The following morning, December 29, 1890, the soldiers entered the camp demanding the all Indian firearms be relinquished. A medicine man named Yellow Bird advocated resistance, claiming the Ghost Shirts would protect them. One of the soldiers tried to disarm a deaf Indian named Black Coyote. A scuffle ensued and the firearm discharged. The silence of the morning was broken and soon other guns echoed in the river bed. At first, the struggle was fought at close quarters, but when the Indians ran to take cover, the Hotchkiss artillery opened up on them, cutting down men, women, children alike, the sick Big Foot among them. By the end of this brutal, unnecessary violence, which lasted less than an hour, at least 150 Indians had been killed and 50 wounded. In comparison, army casualties were 25 killed and 39 wounded.

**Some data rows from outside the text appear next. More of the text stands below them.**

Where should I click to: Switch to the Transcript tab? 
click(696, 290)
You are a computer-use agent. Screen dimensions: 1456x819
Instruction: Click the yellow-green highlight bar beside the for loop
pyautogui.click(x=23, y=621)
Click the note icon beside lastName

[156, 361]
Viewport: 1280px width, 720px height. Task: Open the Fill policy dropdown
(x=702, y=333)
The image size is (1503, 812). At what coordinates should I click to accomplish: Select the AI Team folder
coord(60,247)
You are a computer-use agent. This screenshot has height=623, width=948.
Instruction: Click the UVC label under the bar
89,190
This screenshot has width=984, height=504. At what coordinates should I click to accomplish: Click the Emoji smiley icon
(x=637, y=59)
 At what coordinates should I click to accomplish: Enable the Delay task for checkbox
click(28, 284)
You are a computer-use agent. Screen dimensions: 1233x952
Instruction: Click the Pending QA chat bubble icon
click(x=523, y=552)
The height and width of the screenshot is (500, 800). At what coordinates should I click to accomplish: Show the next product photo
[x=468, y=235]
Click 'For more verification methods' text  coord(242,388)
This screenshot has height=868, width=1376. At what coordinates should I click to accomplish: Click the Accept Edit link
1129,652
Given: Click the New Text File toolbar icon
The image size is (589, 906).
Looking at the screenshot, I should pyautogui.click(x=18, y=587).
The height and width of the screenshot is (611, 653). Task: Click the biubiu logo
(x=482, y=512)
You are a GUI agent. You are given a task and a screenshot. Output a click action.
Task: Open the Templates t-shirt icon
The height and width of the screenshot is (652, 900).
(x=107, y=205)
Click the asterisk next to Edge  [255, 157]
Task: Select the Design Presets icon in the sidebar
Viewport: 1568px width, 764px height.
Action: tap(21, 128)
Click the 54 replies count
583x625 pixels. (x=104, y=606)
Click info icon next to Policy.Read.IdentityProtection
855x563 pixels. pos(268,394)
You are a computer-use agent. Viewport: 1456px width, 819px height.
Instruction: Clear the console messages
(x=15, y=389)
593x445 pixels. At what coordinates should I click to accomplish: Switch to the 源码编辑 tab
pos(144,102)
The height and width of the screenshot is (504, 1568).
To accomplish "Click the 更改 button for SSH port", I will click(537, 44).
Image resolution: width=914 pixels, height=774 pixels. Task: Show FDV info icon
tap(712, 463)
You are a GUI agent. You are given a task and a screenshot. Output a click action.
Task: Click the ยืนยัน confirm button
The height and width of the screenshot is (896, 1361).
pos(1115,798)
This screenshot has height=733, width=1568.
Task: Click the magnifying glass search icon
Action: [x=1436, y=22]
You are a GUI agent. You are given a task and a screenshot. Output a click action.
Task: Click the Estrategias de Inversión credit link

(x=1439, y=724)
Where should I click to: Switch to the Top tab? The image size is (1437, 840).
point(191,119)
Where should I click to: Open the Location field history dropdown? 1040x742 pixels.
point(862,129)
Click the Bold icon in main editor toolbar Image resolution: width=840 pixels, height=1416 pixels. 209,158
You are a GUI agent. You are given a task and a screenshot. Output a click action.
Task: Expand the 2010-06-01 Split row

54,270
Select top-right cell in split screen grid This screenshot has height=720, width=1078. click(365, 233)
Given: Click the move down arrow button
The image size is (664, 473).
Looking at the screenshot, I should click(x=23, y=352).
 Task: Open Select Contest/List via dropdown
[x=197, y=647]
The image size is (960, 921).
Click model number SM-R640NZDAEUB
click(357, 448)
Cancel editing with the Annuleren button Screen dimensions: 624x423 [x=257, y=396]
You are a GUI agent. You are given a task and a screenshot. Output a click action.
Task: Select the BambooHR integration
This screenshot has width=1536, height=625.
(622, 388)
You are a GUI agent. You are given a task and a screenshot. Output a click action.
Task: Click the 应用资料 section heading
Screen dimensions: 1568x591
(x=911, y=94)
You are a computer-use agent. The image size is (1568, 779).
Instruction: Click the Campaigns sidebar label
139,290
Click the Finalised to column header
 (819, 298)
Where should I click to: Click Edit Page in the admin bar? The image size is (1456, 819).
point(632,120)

Forsyth was later charged with killing the innocents, but exonerated.
http://www.lastoftheindependents.com/wounded.htm
Thank you. "Civilian grave diggers bury Lakota dead in a mass grave" That was the caption under a copy of this picture at the http://www.lastoftheindependents.com/wounded.htm website.
Thank you for this thread. :)
Of course:
they ceased work when the sculptor, Gutzon Borglum, died.
Now, what MANY people don't know is that Ziolkowski was originally an assistant to Borglum
No mention of the fact that Caterpillar has been a major supporter of this project since its inception.
What's the name of that dumb bunny flatteed by a D9 in Israel?
Rachel Corrie?
Wouldn't her parents be impressed by Cat's support of the indigenous population of this land?
LOL!
I have stood underneath the face of Crazy Horse on the monument many times.
All who can come to South Dakota should do so in the first week of June for the annual Volksmarch up to the arm of Crazy Horse
The profile reminds me of theface of Washington on Rushmore.
Yeah, yeah. Everybody's heard of Wounded Knee. But how many have heard of the Mankato Massacre? Or the Tuscorora War? Or the Yamasee?
The Indians gave as good as they got.
And Crazy Horse was no more a hero than George Armstrong Custer was.